FHL Attribute Primer - What do those initials really mean?

This article discusses the attributes of the FHL simulator and how they effect the sim engine. In addition it will provide a comparison to what effect it has an actual NHL player. This information has been acquired through many sources, messageboards, discussions and experience in making ratings and working within the simulator itself.

This article discusses the attributes of the FHL simulator and how they effect the sim engine. In addition it will provide a comparison to what effect it has an actual NHL player. This information has been acquired through many sources, messageboards, discussions and experience in making ratings and working within the simulator itself.
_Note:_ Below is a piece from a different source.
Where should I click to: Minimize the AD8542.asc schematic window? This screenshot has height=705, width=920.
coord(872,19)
IT – Intensity. Often discussed in two separate skills. Goalies use intensity in a different form than skaters. For Skaters, the attribute applies to hits & checking. One could use toughness as an application as well. Players like Darcy Tucker & Scott Stevens are intense NHL players that usually have high IT ratings in the sim. The Sim gives high marks for intensity and often, skilled, less intense players can get penalized in overall rating due to less intensity. All teams need some players with intensity, but too many is just as bad as too few…..Goalies are measured differently. Intensity for a goalie is how in tune he is to a game. Often, how alert he is to the slightest nuances of what is happening around him and his ability to anticipate ahead of time. Think of goalies that have a knack for finding the puck through screens as an indicator of how IT can help a goalie. Curtis Joseph is often a player who gets a very high IT rating in the simulator. IT would be on the top 5 attributes for determining a quality goaltending and when the goalie skill stats are equal, this can be the difference maker. Lastly, for skaters, IT is usually determined by the HITs statistic, whereas for goalies, it is a subjective stat.
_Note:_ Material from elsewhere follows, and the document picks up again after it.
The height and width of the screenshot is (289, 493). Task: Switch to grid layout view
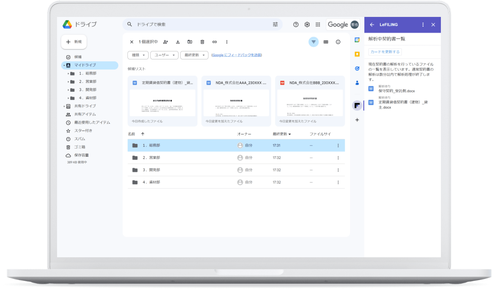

SP – Speed is the first skill stat for goalies and skaters. It is often called a subjective stat. There is no NHL statistic in which it can be measured. Although the simulator seems to favor the super highly rated Speed players who are 80 & above. Anything above 60 is considered the NHL average or better skater. Speed is one of the Big Three for goalie skill stats. It pertains to how fast they can react for saves in both movement and glove/stick saves.

ST – Strength could be a misnomer because it is really measured by the overall size of a player. And while size & strength are really two different things, it’s the best measurement of statistics available. Since its nearly impossible to quantify strength without finding access to benchpress records of NHL players, it would have to be subjective and subject to all sort of misinterpretations of reality. By using size, you have a good example of a solid stat. Reading scouting reports you see the word "size" mentioned often, they are less concerned with strength and rightfully so. A larger sized individual will wear down even a player of small stature and strength. Size does matter in the NHL and it is reflected by the ST stat in the simulator. The sim gives high marks for ST and it is a stats that will effect skater ratings extensively. If you get a highly rated player without small size, you know he is a skill monster. For goalies, ST can be a difference maker when the skill stats and IT are all equal.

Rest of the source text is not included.